La notion de résilience irrigue l’ensemble des modules. Qu’il s’agisse de diversification agricole face au changement climatique ou d’adaptation des chaînes de valeur post-COVID, les participantes exploreront des modèles hybrides associant économie circulaire et responsabilité sociétale des entreprises. « Nos mères ont toujours su transformer la rareté en abondance », rappelle l’économiste sénégalaise Rokhaya Sarr. Le forum entend traduire cet héritage en solutions scalables, susceptibles d’alimenter les marchés régionaux tout en consolidant la souveraineté alimentaire africaine.
Diplomatie socioéconomique au féminin
Le Mbongui ne se limite pas à l’empowerment individuel ; il se présente aussi comme un espace de diplomatie parallèle où se négocient des alliances transfrontalières. La présence annoncée de représentantes de la Commission de l’Union africaine et de l’Organisation internationale de la Francophonie traduit la volonté d’arrimer l’initiative aux grandes architectures normatives du continent. À Brazzaville, la rencontre des parcours – de l’ingénieure gabonaise de l’énergie solaire à la juriste rwandaise du droit du commerce – façonne un capital relationnel dense, propice à l’émergence de réseaux régionaux capables de soutenir des réformes en matière de libre circulation des biens et des personnes.
Dans un contexte où la diplomatie classique se réinvente sous l’influence des acteurs non étatiques, la voix des femmes devient un vecteur stratégique d’attractivité. Les organisateurs insistent sur la « soft power narrative » que génère une visibilité accrue des succès féminins : amélioration de l’image-pays, diversification des partenariats et renforcement de la coopération Sud-Sud. Le Congo-Brazzaville, fort de son positionnement géographique et de sa stabilité, capitalise ainsi sur l’événement pour consolider son rôle de plateforme d’influence sous-régionale.
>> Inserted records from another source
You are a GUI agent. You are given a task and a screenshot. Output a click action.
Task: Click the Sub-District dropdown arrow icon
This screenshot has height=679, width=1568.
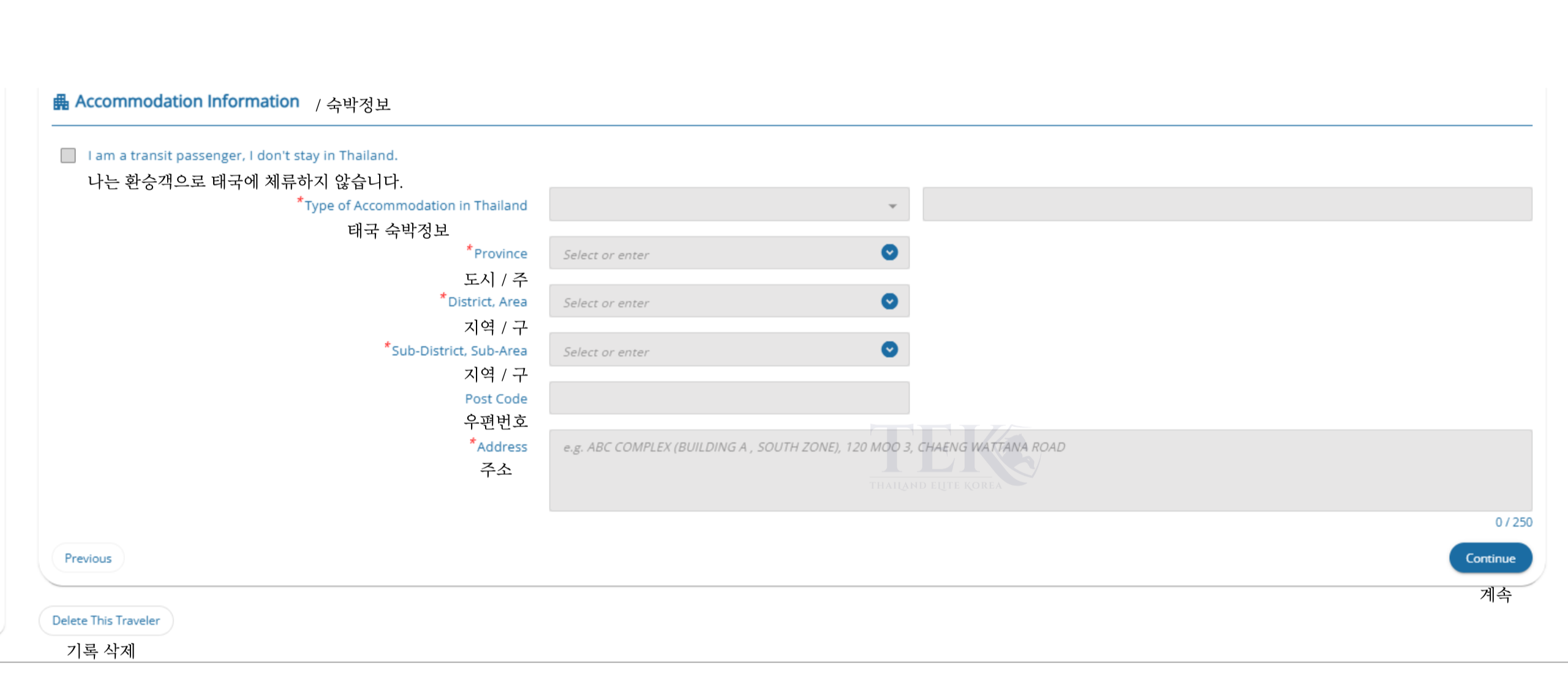[889, 349]
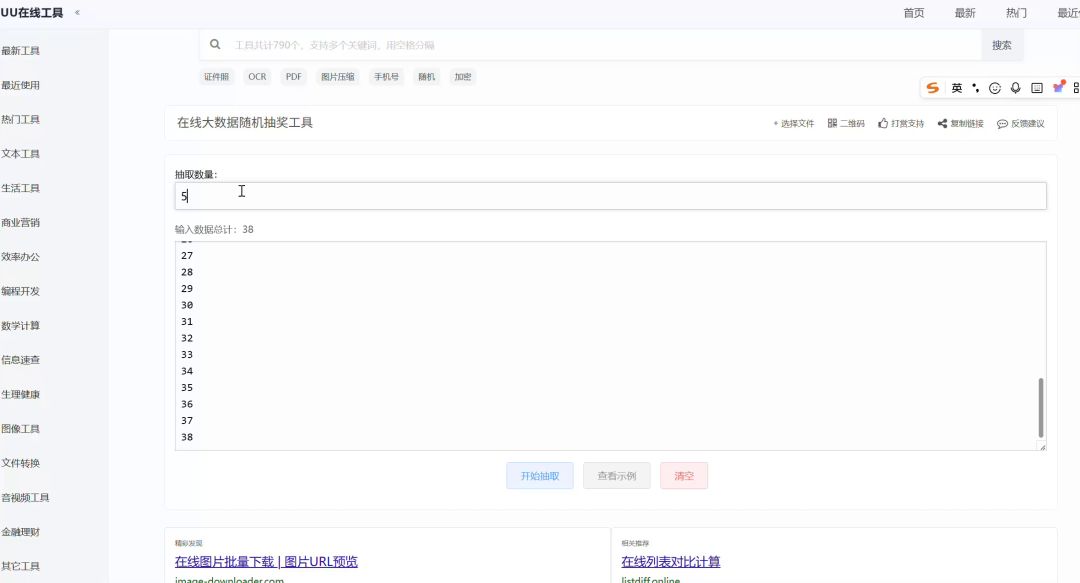1080x583 pixels.
Task: Click the 复制链接 share icon
Action: tap(942, 124)
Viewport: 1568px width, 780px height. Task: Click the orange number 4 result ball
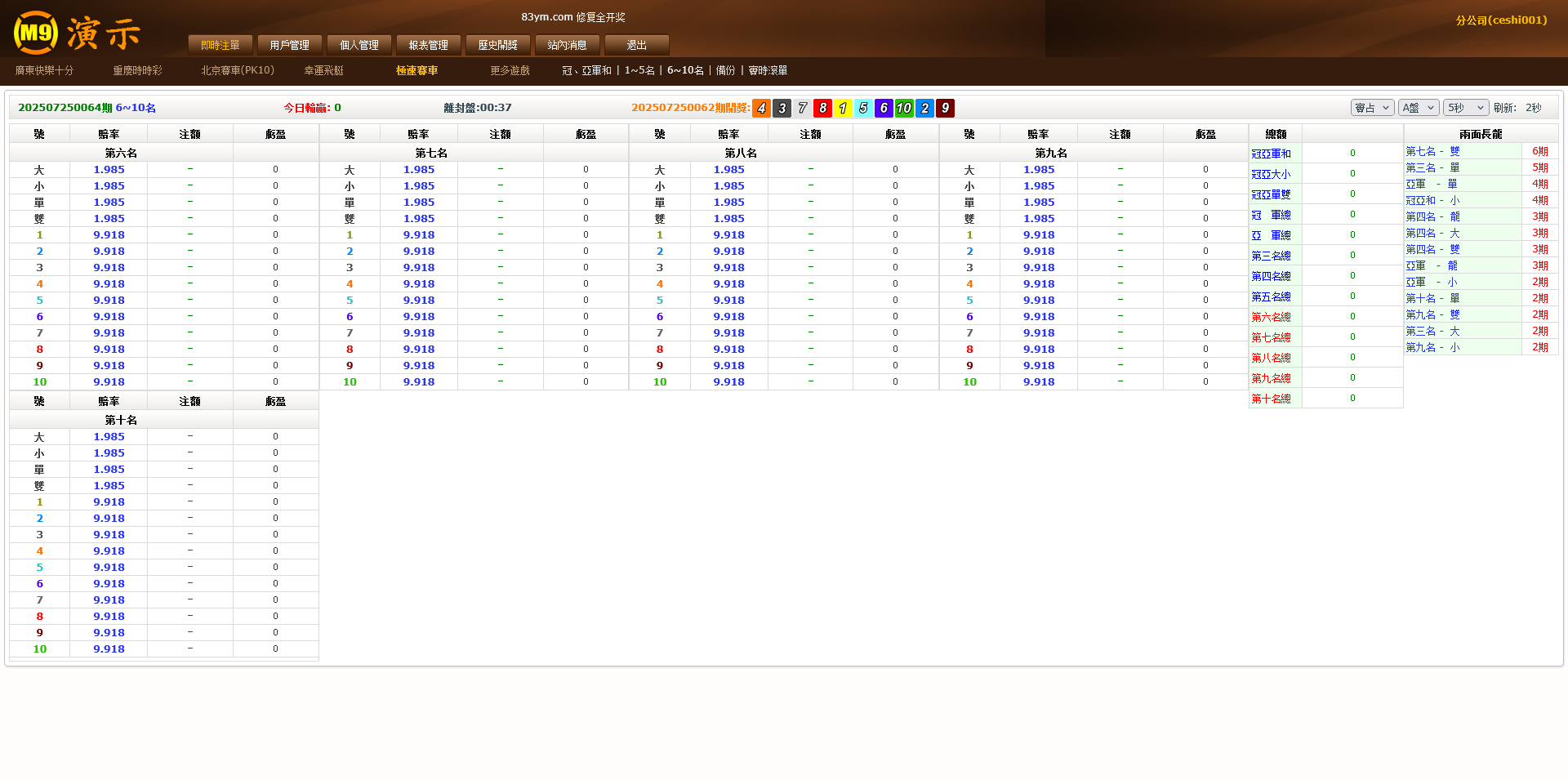(761, 108)
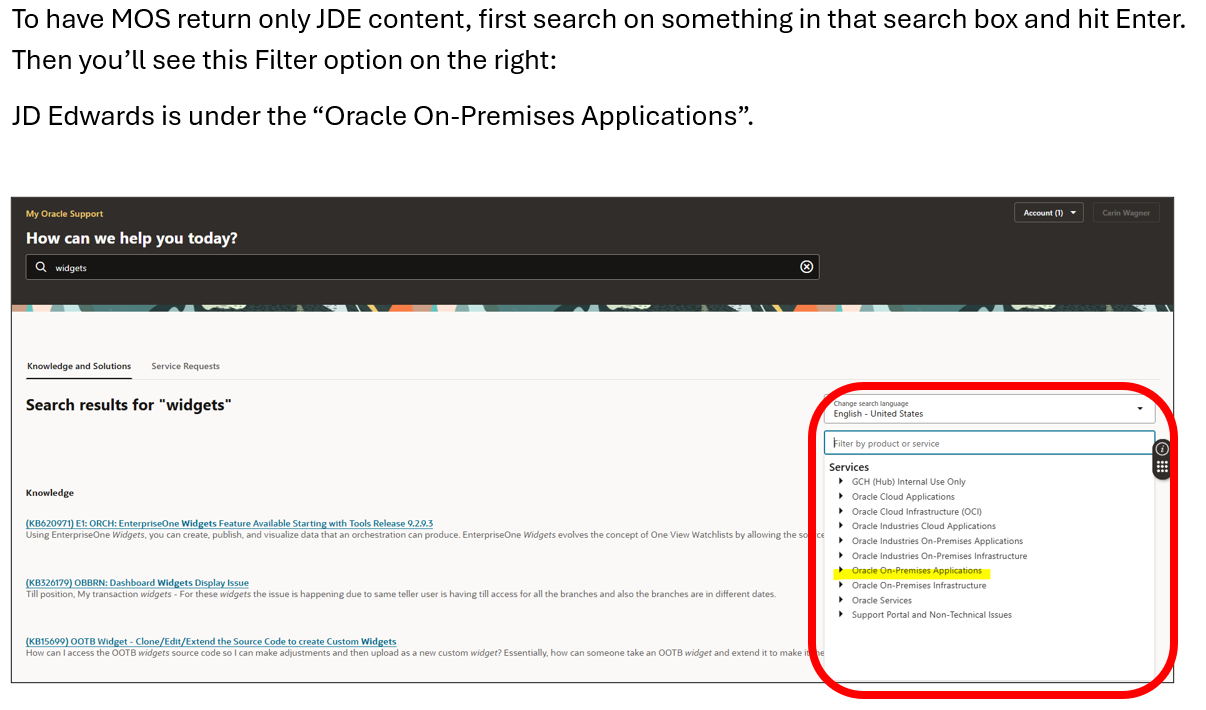
Task: Open the grid apps icon
Action: [x=1161, y=467]
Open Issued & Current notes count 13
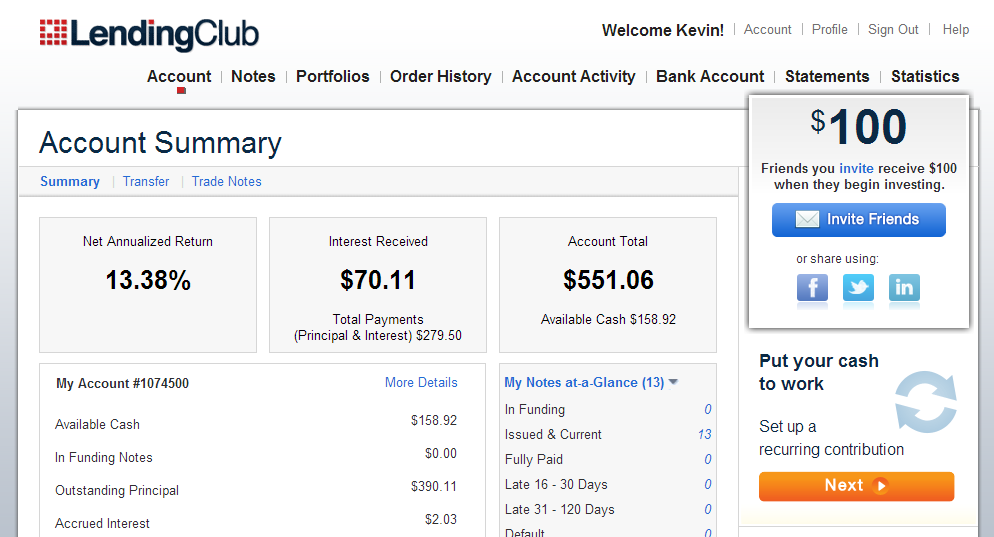The image size is (994, 537). pos(704,434)
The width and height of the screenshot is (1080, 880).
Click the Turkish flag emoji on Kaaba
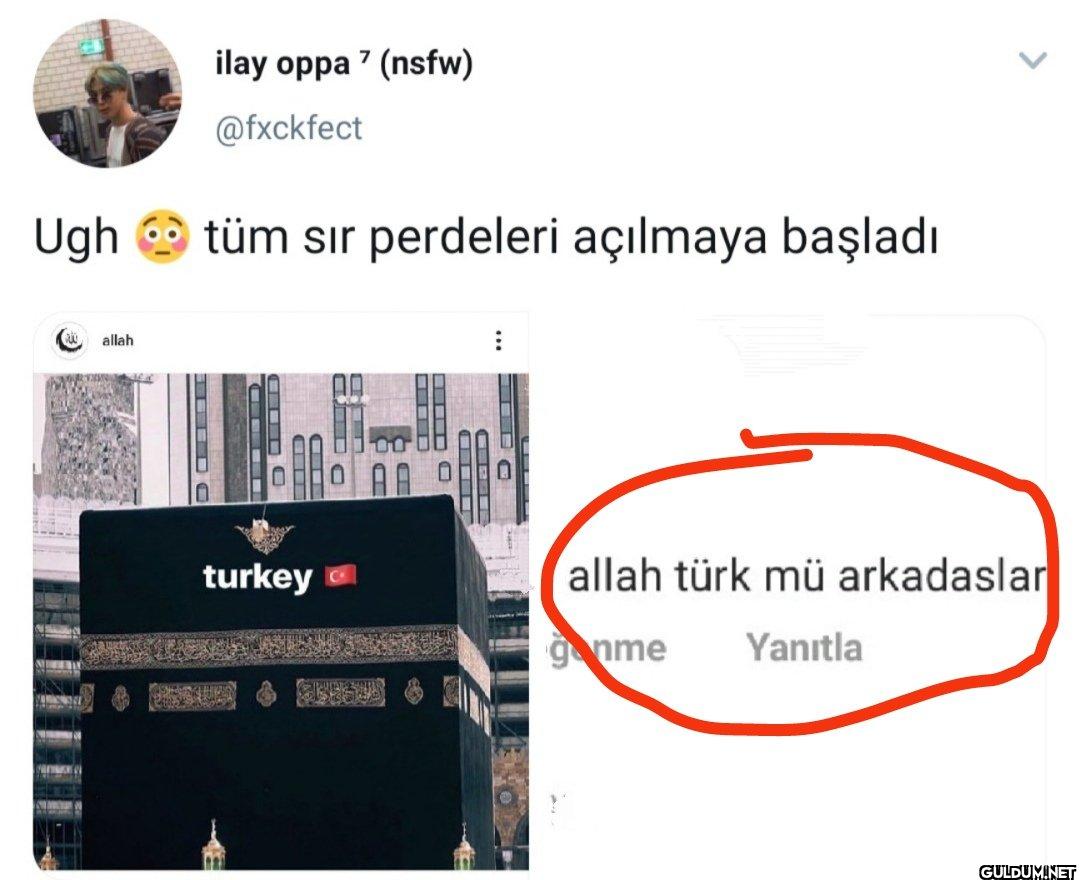(340, 576)
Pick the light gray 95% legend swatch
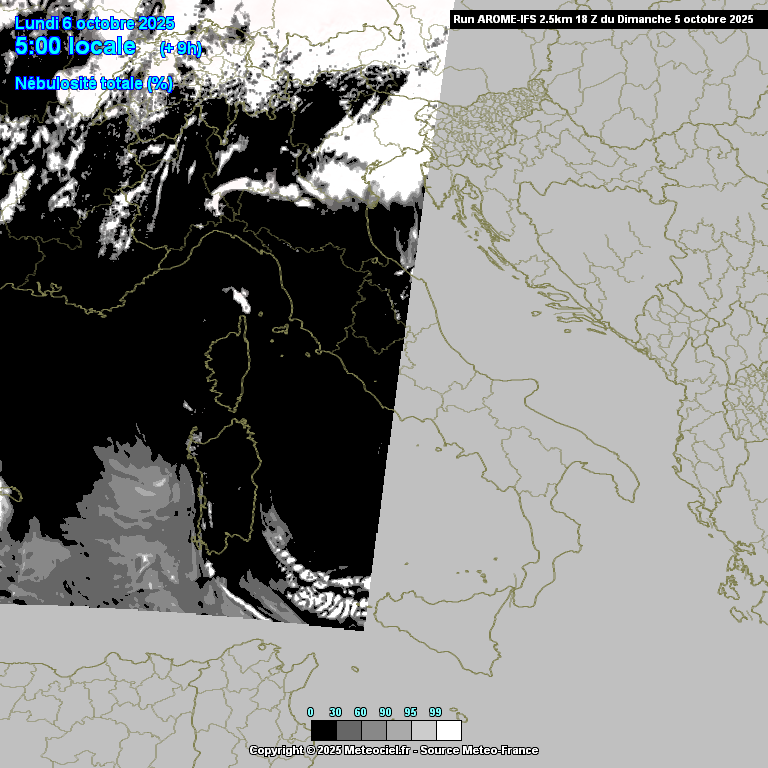Screen dimensions: 768x768 tap(424, 730)
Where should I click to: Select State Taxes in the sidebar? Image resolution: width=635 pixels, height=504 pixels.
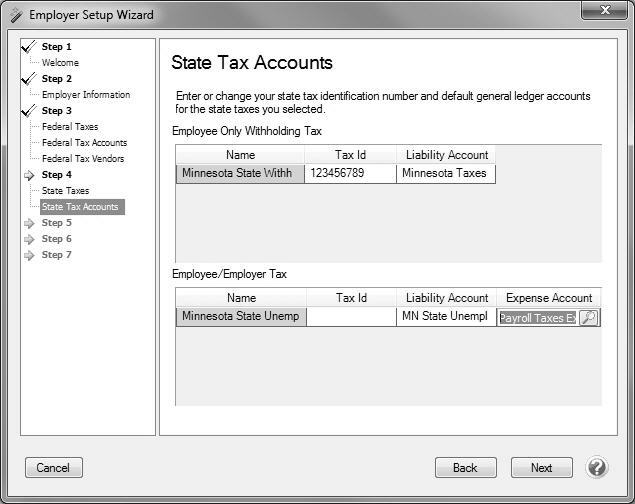65,191
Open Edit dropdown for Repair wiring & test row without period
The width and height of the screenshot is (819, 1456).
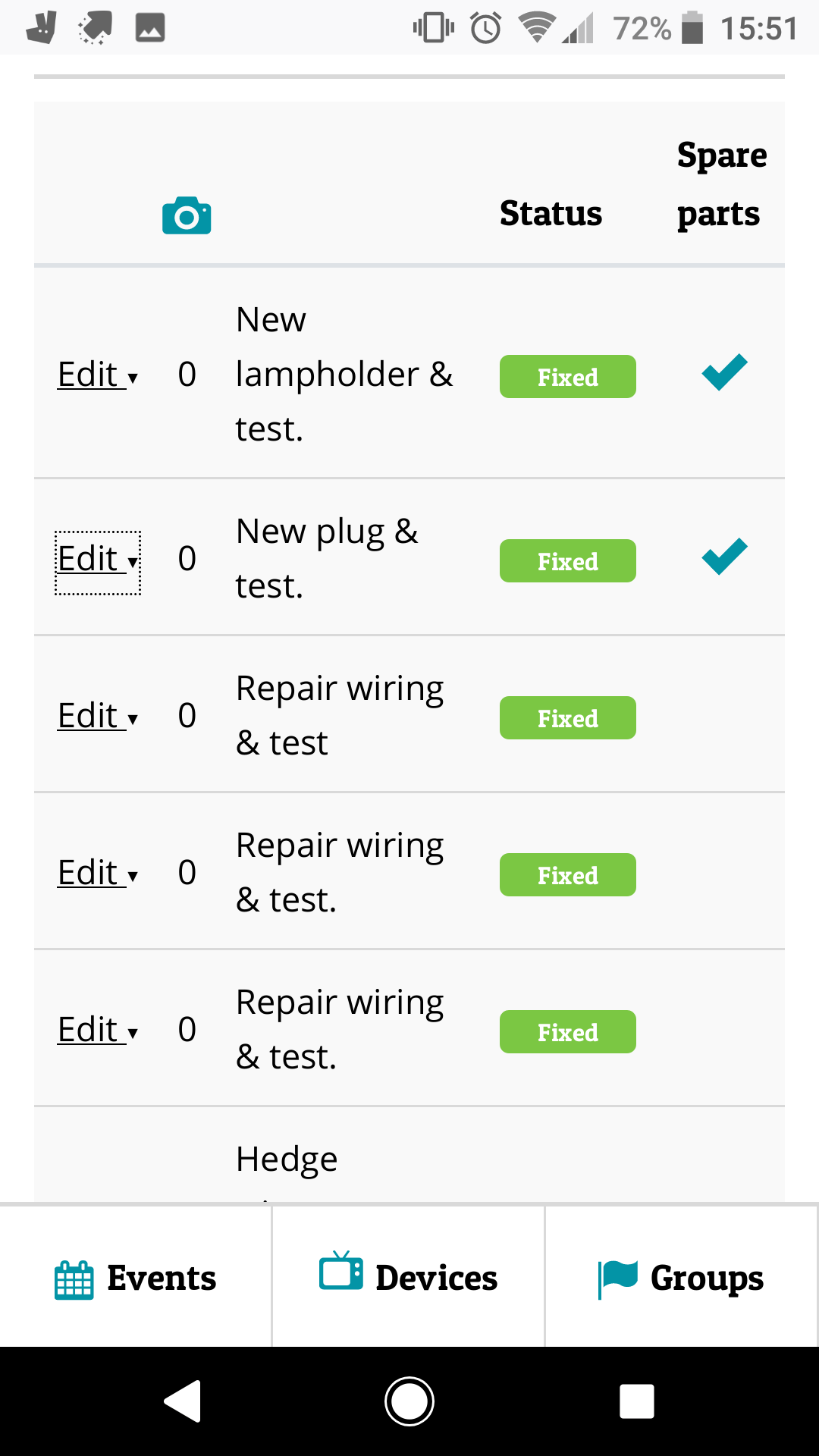click(x=97, y=717)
Une trajectoire alignée sur l’Agenda 2063
À l’horizon 2063, l’Union africaine ambitionne « une Afrique prospère, fondée sur la participation pleine des femmes ». En articulant empowerment économique, innovation sociale et citoyenneté active, le Mbongui de la femme africaine s’inscrit dans cette trajectoire programmatique. Les conclusions attendues devraient suggérer des mécanismes de suivi – tableaux de bord, bourses d’incubation, plateformes numériques – afin d’ancrer dans la durée les avancées obtenues. La qualité des travaux servira ensuite de référence aux États désireux de décliner, dans leurs plans nationaux de développement, des politiques publiques ajustées aux réalités de genre.
Dans le mot de clôture provisoire, les organisateurs rappellent que « l’autonomisation n’est pas un slogan mais une infrastructure ». À Brazzaville, cette infrastructure se construit pierre après pierre : partages d’expériences, transferts de compétences, alliances institutionnelles. En offrant un cadre où la confiance et la solidarité ont rang de méthodologie, le Mbongui illustre la capacité du Congo à conjuguer héritage culturel et ambitions contemporaines. Une manière, en somme, de démontrer que la femme africaine n’est pas seulement le cœur battant du continent : elle en est aussi l’intelligence stratégique et la force motrice.